>> START
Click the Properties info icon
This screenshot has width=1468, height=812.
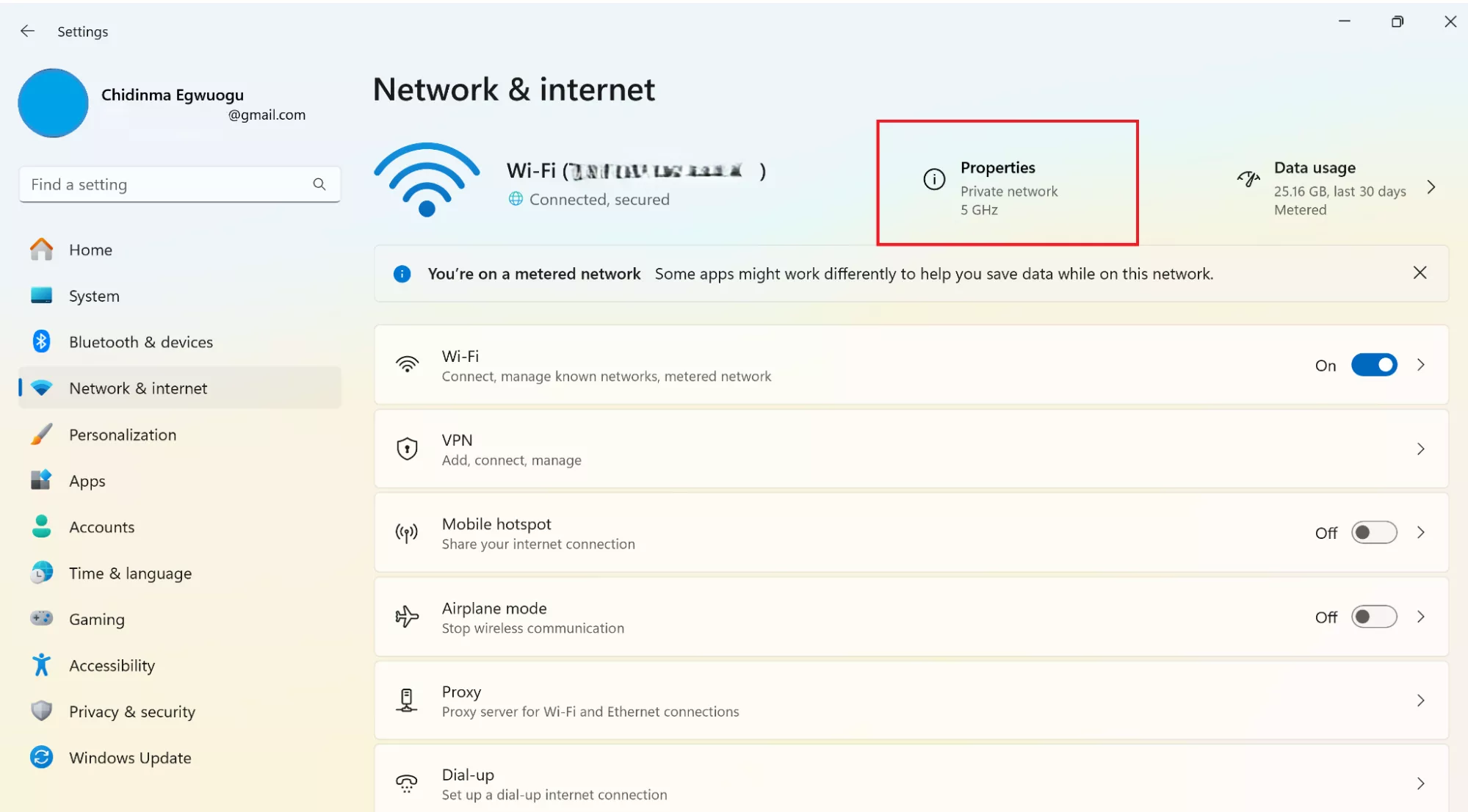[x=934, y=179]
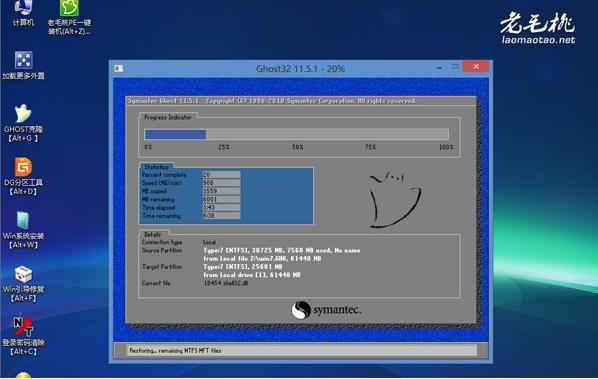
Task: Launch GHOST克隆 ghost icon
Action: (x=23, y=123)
>> END
■ **Problem description**: Rewrite all the records, replacing "Click" with "Tap" and keeping everything else unchanged. Omit the pictures.

■ **Response to this task**:
Tap the Properties info icon
This screenshot has width=1468, height=812.
[x=934, y=179]
Task: Launch GHOST克隆 ghost icon
Action: (x=23, y=123)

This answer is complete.